BROSSARD - Un jeune homme de 18 ans prétend avoir été victime de «racisme, de discrimination et de brutalité policière» après avoir été passé à tabac par quatre policiers de Longueuil lors d’une fête qui se déroulait à la résidence familiale de ce dernier, le 30 août, à Brossard.
«Ils ont sorti leurs matraques. Ils m’ont roué de coups de pied et de coups de poing. J’ai des ecchymoses partout sur les bras et au cou. J’ai de grosses marques sur le visage et j’ai eu des points de suture sur une oreille», raconte Gildardo Bétancourt, photos à l’appui.

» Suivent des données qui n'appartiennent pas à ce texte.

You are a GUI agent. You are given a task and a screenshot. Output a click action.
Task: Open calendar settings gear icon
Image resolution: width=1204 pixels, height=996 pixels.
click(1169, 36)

L’affrontement entre le jeune homme et les agents se serait produit alors que les représentants des forces de l’ordre ont visité la résidence, située au 2585, rue Acadie, aux environs de 22h, afin de demander aux fêtards de baisser la musique et de cesser de faire du bruit.
Menaces «de citoyenneté»
«J’ai demandé à mes amis de partir puisque je ne voulais pas avoir de trouble avec la police. Sauf, que les policiers sont revenus une deuxième fois en moins de 15 minutes et mes amis s’étaient regroupés un peu plus loin dans la rue. J’ai alors dit aux policiers que ce n’était pas à moi d’éparpiller les gens, mais que c’était leur travail.»
Cette réponse n’aurait pas été bien reçue de la part des agents. «Ils ont sacré après moi et m’ont menacé de me la fermer sinon je ne pourrais recevoir ma citoyenneté canadienne. Ils ont même poussé ma mère qui est venue à ma défense. Elle voulait seulement comprendre pourquoi on me tabassait, elle qui ne parle pas le français.»

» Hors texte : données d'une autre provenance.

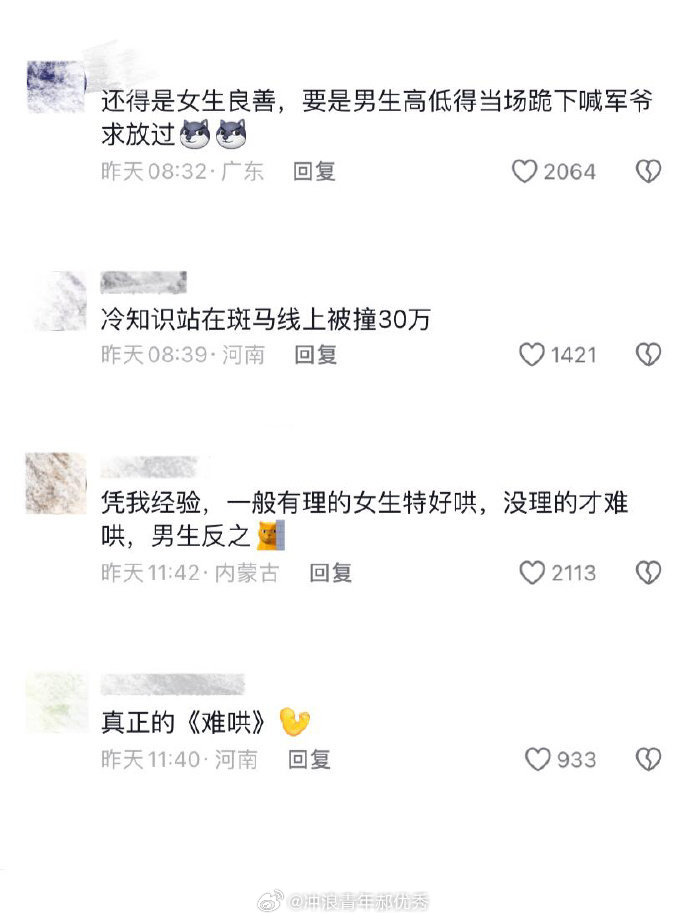Reply to the 11:40 Henan comment

309,759
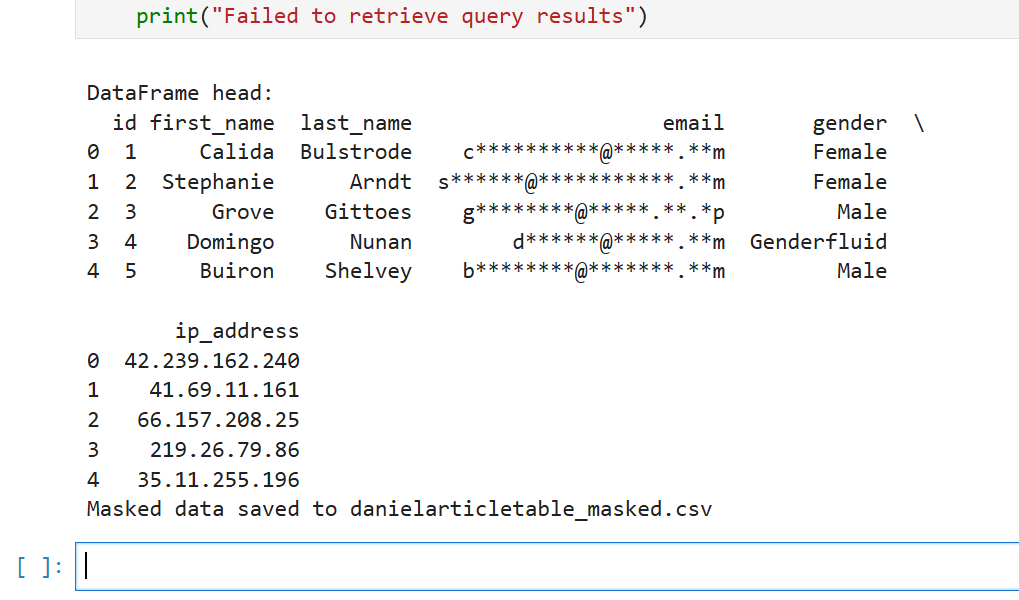Click the last name "Bulstrode"
Screen dimensions: 1019x600
356,152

Estimant avoir été frappé sans raison apparente «à l’exception que je suis un Latino, un immigrant sans papiers officiels avec le profil parfait d’un membre de gangs de rue», Gildardo Bétancourt croit qu’il a été victime d’un cas de «racisme, de discrimination et de brutalité policière. Après m’avoir cogné, les policiers riaient et me disaient de retourner dans mon pays».
La police se défend
À la police de Longueuil, on donne une tout autre version, sans aller dans les détails puisque le dossier est maintenant devant un tribunal administratif.
«À la suite de plaintes de citoyens pour du bruit, nous sommes intervenus au 2585, rue Acadie, à Brossard. Durant notre intervention, le jeune homme est devenu agressif et des accusations de voies de fait sur des agents de la paix ont été portées contre lui», a répondu Carol Bérubé, responsable des unités des affaires publiques du Service de police de l’agglomération de Longueuil.
Déontologie policière
Assurant être une personne sans histoire, qui compte retourner aux études en octobre, le jeune homme à l’intention de poursuivre au civil les policiers qui l’ont agressé. «Je ne peux fermer les yeux, surtout que je n’ai pas touché aux policiers», assure-t-il.
Il a par ailleurs déjà porté plainte en déontologie policière. «Je suis au Québec depuis trois ans et je veux rester ici. Avec un dossier criminel, il sera presque impossible pour moi de recevoir ma citoyenneté canadienne.»
La police de Longueuil n’a pas été en mesure de préciser si l’adresse des Bétancourt est un endroit connu des forces de l’ordre.